- Exercise brief:
Format every line of the entries below as a numbered list, omitting blank lines.

(Entries from a pointing dataset)
•••••
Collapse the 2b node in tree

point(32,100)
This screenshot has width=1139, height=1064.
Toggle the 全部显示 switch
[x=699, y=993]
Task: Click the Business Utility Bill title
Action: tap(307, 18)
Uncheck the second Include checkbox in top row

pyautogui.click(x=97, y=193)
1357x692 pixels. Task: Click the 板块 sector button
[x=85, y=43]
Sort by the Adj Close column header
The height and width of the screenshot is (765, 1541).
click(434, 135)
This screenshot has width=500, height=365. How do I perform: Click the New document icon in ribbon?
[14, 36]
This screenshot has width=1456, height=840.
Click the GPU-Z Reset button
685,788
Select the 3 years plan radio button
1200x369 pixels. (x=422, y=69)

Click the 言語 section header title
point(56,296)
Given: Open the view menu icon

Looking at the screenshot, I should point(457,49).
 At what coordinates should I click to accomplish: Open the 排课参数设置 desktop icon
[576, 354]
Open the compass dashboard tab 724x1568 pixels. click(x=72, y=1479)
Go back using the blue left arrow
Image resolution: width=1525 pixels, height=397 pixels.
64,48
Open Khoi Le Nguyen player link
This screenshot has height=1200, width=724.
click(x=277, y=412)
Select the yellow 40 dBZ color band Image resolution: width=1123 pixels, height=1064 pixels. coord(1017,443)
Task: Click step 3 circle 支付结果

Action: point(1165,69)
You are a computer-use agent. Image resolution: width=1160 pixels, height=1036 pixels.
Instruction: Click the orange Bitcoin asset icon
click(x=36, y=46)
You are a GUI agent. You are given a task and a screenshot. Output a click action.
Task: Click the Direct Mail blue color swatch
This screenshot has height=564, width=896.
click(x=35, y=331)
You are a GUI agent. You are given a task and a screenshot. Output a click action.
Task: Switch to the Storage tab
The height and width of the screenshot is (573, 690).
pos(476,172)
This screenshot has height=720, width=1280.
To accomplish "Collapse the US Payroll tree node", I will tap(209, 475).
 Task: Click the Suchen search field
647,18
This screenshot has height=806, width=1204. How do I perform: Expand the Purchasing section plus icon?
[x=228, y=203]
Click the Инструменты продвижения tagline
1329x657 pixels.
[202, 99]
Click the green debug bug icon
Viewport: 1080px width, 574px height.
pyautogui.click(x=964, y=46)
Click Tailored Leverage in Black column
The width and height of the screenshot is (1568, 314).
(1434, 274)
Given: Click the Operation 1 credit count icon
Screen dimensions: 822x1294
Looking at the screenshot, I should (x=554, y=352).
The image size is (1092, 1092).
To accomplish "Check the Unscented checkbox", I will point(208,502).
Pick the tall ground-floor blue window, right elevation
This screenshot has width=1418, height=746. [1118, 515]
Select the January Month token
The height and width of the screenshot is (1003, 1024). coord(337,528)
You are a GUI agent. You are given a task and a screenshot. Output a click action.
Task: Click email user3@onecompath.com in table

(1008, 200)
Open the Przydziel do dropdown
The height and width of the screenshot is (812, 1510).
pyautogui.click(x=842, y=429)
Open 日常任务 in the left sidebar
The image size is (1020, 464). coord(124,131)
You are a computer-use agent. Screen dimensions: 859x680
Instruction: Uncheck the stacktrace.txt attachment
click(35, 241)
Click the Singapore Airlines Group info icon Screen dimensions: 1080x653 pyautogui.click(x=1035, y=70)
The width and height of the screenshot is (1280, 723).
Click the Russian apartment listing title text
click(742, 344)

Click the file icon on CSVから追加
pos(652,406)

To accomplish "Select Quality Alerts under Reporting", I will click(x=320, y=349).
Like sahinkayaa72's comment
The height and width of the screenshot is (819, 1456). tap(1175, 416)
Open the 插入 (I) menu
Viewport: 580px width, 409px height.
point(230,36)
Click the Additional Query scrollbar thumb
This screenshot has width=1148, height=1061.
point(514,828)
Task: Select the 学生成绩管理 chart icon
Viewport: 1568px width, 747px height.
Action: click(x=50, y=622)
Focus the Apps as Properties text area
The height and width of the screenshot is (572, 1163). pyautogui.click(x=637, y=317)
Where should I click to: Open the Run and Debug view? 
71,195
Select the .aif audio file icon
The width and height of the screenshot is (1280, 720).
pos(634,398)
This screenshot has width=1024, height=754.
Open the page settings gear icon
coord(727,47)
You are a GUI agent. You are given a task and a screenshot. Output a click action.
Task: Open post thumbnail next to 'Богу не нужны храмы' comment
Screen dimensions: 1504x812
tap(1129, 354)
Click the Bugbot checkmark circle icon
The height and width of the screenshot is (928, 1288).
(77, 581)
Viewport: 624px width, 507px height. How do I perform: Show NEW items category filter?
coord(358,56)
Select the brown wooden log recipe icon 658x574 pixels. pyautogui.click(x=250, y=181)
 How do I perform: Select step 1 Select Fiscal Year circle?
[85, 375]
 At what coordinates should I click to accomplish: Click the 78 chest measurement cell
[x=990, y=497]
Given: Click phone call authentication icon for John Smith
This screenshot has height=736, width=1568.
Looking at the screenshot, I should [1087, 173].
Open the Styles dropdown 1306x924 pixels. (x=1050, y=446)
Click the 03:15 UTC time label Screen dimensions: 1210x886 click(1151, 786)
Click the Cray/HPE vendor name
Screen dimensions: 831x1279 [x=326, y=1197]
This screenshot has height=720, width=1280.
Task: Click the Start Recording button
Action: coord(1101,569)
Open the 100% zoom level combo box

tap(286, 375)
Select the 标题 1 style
•••••
- Solution for this problem:
1. Collapse the 2b node in tree
2. point(32,100)
3. This screenshot has width=1139, height=1064.
4. Toggle the 全部显示 switch
5. [x=699, y=993]
6. Task: Click the Business Utility Bill title
7. Action: tap(307, 18)
8. Uncheck the second Include checkbox in top row
9. pyautogui.click(x=97, y=193)
10. 1357x692 pixels. Task: Click the 板块 sector button
11. [x=85, y=43]
12. Sort by the Adj Close column header
13. The height and width of the screenshot is (765, 1541).
14. click(434, 135)
15. This screenshot has width=500, height=365. How do I perform: Click the New document icon in ribbon?
16. [14, 36]
17. This screenshot has width=1456, height=840.
18. Click the GPU-Z Reset button
19. 685,788
20. Select the 3 years plan radio button
21. 1200x369 pixels. (x=422, y=69)
22. Click the 言語 section header title
23. point(56,296)
24. Given: Open the view menu icon
25. Looking at the screenshot, I should point(457,49).
26.  At what coordinates should I click to accomplish: Open the 排课参数设置 desktop icon
27. [576, 354]
28. Open the compass dashboard tab 724x1568 pixels. click(x=72, y=1479)
29. Go back using the blue left arrow
30. Image resolution: width=1525 pixels, height=397 pixels.
31. 64,48
32. Open Khoi Le Nguyen player link
33. This screenshot has height=1200, width=724.
34. click(x=277, y=412)
35. Select the yellow 40 dBZ color band Image resolution: width=1123 pixels, height=1064 pixels. coord(1017,443)
36. Task: Click step 3 circle 支付结果
37. Action: point(1165,69)
38. You are a computer-use agent. Image resolution: width=1160 pixels, height=1036 pixels.
39. Instruction: Click the orange Bitcoin asset icon
40. click(x=36, y=46)
41. You are a GUI agent. You are given a task and a screenshot. Output a click action.
42. Task: Click the Direct Mail blue color swatch
43. This screenshot has height=564, width=896.
44. click(x=35, y=331)
45. You are a GUI agent. You are given a task and a screenshot. Output a click action.
46. Task: Switch to the Storage tab
47. The height and width of the screenshot is (573, 690).
48. pos(476,172)
49. This screenshot has height=720, width=1280.
50. To accomplish "Collapse the US Payroll tree node", I will tap(209, 475).
51.  Task: Click the Suchen search field
52. 647,18
53. This screenshot has height=806, width=1204. How do I perform: Expand the Purchasing section plus icon?
54. [x=228, y=203]
55. Click the Инструменты продвижения tagline
56. 1329x657 pixels.
57. [202, 99]
58. Click the green debug bug icon
59. Viewport: 1080px width, 574px height.
60. pyautogui.click(x=964, y=46)
61. Click Tailored Leverage in Black column
62. The width and height of the screenshot is (1568, 314).
63. (1434, 274)
64. Given: Click the Operation 1 credit count icon
65. Screen dimensions: 822x1294
66. Looking at the screenshot, I should (x=554, y=352).
67. The image size is (1092, 1092).
68. To accomplish "Check the Unscented checkbox", I will point(208,502).
69. Pick the tall ground-floor blue window, right elevation
70. This screenshot has width=1418, height=746. [1118, 515]
71. Select the January Month token
72. The height and width of the screenshot is (1003, 1024). coord(337,528)
73. You are a GUI agent. You are given a task and a screenshot. Output a click action.
74. Task: Click email user3@onecompath.com in table
75. (1008, 200)
76. Open the Przydziel do dropdown
77. The height and width of the screenshot is (812, 1510).
78. pyautogui.click(x=842, y=429)
79. Open 日常任务 in the left sidebar
80. The image size is (1020, 464). coord(124,131)
81. You are a computer-use agent. Screen dimensions: 859x680
82. Instruction: Uncheck the stacktrace.txt attachment
83. click(35, 241)
84. Click the Singapore Airlines Group info icon Screen dimensions: 1080x653 pyautogui.click(x=1035, y=70)
85. The width and height of the screenshot is (1280, 723).
86. Click the Russian apartment listing title text
87. click(742, 344)
88. Click the file icon on CSVから追加
89. pos(652,406)
90. To accomplish "Select Quality Alerts under Reporting", I will click(x=320, y=349).
91. Like sahinkayaa72's comment
92. The height and width of the screenshot is (819, 1456). tap(1175, 416)
93. Open the 插入 (I) menu
94. Viewport: 580px width, 409px height.
95. point(230,36)
96. Click the Additional Query scrollbar thumb
97. This screenshot has width=1148, height=1061.
98. point(514,828)
99. Task: Select the 学生成绩管理 chart icon
100. Viewport: 1568px width, 747px height.
101. Action: click(x=50, y=622)
102. Focus the Apps as Properties text area
103. The height and width of the screenshot is (572, 1163). pyautogui.click(x=637, y=317)
104. Where should I click to: Open the Run and Debug view? 
105. 71,195
106. Select the .aif audio file icon
107. The width and height of the screenshot is (1280, 720).
108. pos(634,398)
109. This screenshot has width=1024, height=754.
110. Open the page settings gear icon
111. coord(727,47)
112. You are a GUI agent. You are given a task and a screenshot. Output a click action.
113. Task: Open post thumbnail next to 'Богу не нужны храмы' comment
114. Screen dimensions: 1504x812
115. tap(1129, 354)
116. Click the Bugbot checkmark circle icon
117. The height and width of the screenshot is (928, 1288).
118. (77, 581)
119. Viewport: 624px width, 507px height. How do I perform: Show NEW items category filter?
120. coord(358,56)
121. Select the brown wooden log recipe icon 658x574 pixels. pyautogui.click(x=250, y=181)
122.  How do I perform: Select step 1 Select Fiscal Year circle?
123. [85, 375]
124.  At what coordinates should I click to accomplish: Click the 78 chest measurement cell
125. [x=990, y=497]
126. Given: Click phone call authentication icon for John Smith
127. This screenshot has height=736, width=1568.
128. Looking at the screenshot, I should [1087, 173].
129. Open the Styles dropdown 1306x924 pixels. (x=1050, y=446)
130. Click the 03:15 UTC time label Screen dimensions: 1210x886 click(1151, 786)
131. Click the Cray/HPE vendor name
132. Screen dimensions: 831x1279 [x=326, y=1197]
133. This screenshot has height=720, width=1280.
134. Task: Click the Start Recording button
135. Action: coord(1101,569)
136. Open the 100% zoom level combo box
137. tap(286, 375)
138. Select the 标题 1 style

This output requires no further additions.